Print each line from the start of the records below up through the line where "You are a computer-use agent. The height" is found, exactly as given.

__________________________________________________

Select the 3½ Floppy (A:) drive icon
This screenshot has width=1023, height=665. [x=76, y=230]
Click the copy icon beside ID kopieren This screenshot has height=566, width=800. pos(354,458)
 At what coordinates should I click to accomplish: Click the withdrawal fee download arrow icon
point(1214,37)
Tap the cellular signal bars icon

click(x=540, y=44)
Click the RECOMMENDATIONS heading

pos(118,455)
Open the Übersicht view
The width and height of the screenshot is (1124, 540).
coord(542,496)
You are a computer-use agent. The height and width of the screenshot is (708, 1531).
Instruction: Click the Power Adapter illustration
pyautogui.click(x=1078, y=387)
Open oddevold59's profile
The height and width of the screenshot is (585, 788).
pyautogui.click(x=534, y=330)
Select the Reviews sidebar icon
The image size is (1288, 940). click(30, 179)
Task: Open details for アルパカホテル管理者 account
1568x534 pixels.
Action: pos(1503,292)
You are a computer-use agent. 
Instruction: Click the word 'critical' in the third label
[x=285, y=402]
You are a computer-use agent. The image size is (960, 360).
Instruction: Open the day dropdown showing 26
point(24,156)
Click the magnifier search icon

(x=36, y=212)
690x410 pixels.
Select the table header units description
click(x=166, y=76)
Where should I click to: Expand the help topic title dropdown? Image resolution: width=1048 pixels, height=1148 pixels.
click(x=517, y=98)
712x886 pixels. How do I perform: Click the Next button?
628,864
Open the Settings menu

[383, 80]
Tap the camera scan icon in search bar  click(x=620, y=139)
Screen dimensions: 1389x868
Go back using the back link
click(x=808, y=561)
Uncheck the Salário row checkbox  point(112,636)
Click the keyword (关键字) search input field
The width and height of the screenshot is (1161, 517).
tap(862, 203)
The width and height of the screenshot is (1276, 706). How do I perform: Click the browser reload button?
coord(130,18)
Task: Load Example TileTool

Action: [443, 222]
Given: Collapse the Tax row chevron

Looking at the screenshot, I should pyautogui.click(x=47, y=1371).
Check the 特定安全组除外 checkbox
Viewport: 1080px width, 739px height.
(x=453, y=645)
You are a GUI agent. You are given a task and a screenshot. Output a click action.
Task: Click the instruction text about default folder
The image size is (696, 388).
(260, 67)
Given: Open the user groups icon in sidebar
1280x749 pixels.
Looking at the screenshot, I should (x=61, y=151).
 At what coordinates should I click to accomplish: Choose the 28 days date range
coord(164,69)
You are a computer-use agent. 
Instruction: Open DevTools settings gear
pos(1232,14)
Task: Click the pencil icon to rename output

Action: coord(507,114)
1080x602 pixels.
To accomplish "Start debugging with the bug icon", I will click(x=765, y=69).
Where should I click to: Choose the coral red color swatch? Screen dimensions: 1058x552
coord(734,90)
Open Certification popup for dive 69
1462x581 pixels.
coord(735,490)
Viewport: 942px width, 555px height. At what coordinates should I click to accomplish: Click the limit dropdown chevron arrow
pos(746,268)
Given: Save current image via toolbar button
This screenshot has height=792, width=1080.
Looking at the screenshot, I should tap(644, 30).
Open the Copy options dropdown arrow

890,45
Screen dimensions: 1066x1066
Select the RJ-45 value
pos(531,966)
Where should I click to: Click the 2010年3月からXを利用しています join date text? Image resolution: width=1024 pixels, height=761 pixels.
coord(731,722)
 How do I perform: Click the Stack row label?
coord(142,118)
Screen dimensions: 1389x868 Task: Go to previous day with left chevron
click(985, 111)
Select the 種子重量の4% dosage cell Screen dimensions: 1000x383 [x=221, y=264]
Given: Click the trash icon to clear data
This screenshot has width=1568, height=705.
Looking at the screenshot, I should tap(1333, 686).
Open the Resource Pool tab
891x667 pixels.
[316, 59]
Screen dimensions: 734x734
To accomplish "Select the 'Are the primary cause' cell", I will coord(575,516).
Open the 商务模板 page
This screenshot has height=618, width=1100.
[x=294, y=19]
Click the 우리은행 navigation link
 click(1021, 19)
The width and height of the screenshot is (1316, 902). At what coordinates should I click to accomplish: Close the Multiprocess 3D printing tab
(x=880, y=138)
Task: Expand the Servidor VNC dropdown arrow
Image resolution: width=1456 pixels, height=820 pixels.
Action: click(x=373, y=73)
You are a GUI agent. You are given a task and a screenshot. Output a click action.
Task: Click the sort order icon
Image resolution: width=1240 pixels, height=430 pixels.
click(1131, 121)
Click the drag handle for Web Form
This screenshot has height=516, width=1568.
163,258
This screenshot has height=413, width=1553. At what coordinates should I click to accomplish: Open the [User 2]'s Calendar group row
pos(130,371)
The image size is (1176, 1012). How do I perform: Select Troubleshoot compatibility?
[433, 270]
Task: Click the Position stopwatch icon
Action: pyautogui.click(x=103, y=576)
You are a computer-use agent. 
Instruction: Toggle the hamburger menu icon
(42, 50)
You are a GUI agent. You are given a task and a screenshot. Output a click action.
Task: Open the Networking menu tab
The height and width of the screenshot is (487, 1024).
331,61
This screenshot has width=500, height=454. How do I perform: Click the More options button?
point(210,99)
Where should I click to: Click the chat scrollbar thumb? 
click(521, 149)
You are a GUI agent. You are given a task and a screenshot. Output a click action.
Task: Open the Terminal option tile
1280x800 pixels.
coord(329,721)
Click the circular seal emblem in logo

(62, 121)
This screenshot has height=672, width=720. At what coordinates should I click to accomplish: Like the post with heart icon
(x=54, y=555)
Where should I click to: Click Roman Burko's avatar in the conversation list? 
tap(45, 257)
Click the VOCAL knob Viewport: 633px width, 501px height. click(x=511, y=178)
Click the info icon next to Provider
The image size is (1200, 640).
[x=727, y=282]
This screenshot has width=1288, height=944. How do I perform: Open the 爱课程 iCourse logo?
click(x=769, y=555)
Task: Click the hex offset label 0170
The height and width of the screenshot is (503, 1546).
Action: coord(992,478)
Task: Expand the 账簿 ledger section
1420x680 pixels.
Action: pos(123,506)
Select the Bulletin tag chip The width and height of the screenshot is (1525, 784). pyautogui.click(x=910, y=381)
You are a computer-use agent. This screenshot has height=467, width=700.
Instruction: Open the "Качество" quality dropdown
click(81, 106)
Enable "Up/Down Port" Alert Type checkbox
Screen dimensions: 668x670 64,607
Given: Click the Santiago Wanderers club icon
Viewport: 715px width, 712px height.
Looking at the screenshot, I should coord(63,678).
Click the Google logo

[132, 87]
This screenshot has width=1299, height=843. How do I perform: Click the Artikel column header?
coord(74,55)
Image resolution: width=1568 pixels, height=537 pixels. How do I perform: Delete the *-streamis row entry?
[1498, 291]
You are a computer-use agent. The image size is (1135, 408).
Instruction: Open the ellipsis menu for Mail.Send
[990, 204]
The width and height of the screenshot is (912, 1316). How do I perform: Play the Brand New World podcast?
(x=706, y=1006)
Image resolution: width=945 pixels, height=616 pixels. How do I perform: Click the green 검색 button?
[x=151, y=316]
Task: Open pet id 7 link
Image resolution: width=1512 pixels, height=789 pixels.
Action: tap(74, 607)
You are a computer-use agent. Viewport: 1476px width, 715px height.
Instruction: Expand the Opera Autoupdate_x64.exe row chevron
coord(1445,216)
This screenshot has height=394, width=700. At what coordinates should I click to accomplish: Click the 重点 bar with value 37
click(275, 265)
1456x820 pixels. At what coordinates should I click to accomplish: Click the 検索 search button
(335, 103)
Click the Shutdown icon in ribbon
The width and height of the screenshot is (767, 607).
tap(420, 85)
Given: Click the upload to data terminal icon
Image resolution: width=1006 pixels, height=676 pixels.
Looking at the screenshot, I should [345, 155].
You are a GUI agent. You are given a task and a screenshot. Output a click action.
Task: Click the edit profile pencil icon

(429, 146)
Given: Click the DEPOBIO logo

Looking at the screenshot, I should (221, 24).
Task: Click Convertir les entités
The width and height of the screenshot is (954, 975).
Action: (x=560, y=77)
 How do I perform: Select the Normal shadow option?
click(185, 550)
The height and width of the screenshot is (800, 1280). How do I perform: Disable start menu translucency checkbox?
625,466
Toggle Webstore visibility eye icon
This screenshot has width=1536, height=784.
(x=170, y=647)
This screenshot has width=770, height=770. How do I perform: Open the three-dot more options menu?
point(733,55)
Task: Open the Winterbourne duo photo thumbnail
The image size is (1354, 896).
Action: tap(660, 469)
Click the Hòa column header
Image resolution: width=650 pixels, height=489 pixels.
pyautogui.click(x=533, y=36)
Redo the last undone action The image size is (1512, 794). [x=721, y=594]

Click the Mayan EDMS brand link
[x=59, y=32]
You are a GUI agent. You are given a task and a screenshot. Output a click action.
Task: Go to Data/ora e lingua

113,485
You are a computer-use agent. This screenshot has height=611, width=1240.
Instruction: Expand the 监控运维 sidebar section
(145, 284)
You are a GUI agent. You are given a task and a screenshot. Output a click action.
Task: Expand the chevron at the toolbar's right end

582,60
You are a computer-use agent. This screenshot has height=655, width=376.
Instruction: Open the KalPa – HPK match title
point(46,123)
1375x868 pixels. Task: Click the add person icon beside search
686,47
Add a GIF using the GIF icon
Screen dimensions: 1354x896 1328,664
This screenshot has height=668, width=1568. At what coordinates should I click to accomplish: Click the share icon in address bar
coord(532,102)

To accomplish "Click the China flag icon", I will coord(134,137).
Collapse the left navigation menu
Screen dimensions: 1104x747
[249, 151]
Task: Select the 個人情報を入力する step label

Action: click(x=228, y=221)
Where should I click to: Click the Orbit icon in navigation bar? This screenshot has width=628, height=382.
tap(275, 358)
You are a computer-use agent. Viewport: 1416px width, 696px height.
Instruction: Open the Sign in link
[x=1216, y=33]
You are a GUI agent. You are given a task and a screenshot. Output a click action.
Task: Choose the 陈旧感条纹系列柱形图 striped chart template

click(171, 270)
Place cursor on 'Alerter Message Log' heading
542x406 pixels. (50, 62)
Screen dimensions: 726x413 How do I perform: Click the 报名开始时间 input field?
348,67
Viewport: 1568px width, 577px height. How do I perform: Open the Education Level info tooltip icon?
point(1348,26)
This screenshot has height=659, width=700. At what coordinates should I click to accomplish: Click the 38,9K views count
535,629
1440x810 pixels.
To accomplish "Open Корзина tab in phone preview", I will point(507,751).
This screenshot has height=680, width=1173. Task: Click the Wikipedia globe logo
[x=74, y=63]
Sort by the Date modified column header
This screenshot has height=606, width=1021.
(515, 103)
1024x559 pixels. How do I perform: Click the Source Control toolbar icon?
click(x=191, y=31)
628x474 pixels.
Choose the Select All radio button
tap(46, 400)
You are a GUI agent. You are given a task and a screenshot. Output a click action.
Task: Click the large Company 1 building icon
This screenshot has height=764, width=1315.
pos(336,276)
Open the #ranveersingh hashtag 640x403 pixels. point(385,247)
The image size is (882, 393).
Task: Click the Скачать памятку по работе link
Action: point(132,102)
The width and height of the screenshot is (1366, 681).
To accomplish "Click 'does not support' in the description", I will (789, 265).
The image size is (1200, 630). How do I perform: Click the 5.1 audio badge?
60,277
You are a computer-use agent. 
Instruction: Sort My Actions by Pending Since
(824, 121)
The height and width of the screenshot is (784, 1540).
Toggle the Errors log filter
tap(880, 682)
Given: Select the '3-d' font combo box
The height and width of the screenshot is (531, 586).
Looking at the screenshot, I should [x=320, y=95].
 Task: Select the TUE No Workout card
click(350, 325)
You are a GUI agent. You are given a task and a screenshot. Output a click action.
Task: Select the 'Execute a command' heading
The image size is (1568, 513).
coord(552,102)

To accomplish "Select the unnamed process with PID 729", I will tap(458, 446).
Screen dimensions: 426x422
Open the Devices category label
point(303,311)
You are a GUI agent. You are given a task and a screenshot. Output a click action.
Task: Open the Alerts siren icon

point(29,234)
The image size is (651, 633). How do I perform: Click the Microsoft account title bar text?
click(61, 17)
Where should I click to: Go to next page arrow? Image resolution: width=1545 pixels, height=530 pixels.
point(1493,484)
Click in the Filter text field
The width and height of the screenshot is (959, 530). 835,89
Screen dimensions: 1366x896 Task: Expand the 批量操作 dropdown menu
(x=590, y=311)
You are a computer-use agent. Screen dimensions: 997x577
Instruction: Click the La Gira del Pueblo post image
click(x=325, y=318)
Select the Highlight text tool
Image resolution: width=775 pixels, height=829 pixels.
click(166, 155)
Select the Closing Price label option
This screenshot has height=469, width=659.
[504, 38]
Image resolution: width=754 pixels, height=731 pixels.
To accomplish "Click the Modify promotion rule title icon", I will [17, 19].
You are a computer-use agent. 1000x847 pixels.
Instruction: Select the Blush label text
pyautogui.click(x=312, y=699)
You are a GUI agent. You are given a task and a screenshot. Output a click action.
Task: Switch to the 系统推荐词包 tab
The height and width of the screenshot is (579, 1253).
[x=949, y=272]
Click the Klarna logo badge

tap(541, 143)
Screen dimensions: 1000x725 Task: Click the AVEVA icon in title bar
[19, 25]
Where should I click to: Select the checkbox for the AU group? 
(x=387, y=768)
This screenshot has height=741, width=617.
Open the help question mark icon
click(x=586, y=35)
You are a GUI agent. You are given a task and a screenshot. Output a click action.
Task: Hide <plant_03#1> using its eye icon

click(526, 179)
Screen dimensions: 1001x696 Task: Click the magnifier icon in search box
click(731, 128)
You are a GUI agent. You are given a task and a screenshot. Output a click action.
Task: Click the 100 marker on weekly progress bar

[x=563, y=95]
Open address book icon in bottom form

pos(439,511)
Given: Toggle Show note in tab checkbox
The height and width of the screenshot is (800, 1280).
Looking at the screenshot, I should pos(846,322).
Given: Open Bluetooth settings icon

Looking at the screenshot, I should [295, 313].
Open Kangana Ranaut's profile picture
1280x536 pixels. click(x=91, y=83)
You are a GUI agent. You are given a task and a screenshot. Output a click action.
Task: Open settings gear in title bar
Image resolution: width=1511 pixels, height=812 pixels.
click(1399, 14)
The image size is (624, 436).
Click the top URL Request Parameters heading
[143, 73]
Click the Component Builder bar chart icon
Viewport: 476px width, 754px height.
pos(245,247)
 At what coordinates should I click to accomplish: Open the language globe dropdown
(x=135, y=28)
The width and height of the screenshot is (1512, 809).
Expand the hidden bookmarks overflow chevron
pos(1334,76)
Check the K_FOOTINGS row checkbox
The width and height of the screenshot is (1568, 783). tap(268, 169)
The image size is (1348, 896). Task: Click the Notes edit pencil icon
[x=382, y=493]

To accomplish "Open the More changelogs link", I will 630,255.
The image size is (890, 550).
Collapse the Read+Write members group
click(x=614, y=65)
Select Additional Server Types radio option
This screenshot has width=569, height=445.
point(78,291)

__________________________________________________

Your solution
Select the 3½ Floppy (A:) drive icon
This screenshot has width=1023, height=665. [x=76, y=230]
Click the copy icon beside ID kopieren This screenshot has height=566, width=800. pos(354,458)
 At what coordinates should I click to accomplish: Click the withdrawal fee download arrow icon
point(1214,37)
Tap the cellular signal bars icon

click(x=540, y=44)
Click the RECOMMENDATIONS heading

pos(118,455)
Open the Übersicht view
The width and height of the screenshot is (1124, 540).
coord(542,496)
You are a computer-use agent. The height and width of the screenshot is (708, 1531).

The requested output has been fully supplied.